__Records from a collection__:
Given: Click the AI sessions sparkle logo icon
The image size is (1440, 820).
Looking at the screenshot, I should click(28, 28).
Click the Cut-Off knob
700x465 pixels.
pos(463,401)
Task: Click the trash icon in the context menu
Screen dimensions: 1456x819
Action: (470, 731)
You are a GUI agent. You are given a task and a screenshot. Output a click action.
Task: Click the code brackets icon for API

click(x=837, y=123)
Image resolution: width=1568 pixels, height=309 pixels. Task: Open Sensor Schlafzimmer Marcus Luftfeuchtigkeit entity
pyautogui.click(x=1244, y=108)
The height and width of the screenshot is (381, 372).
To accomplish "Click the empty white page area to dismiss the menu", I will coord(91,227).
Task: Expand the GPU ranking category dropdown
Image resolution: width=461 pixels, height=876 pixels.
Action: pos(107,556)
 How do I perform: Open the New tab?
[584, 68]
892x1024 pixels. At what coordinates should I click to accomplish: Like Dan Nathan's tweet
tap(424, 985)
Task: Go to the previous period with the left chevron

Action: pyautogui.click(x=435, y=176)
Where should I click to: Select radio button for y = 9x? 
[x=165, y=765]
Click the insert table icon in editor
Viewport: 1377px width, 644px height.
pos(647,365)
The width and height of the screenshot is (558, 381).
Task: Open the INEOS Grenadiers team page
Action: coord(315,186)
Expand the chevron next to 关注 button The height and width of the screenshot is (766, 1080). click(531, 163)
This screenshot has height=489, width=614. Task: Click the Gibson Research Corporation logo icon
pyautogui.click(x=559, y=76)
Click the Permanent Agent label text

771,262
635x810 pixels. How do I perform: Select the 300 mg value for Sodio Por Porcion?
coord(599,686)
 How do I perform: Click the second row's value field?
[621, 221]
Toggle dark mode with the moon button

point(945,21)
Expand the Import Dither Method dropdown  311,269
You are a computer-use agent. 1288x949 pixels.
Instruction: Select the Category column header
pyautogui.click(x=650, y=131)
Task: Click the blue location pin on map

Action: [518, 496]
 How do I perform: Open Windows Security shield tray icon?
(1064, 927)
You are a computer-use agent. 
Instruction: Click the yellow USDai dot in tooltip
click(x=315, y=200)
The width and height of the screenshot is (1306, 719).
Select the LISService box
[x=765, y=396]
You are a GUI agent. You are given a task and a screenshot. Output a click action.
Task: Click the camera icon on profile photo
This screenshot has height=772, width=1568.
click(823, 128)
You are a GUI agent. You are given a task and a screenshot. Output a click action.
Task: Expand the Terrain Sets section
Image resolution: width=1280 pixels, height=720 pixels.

__Brief__: Determine how many of the lines above hold the word "menu", and output that number by itself.

__Response to this exercise__: 2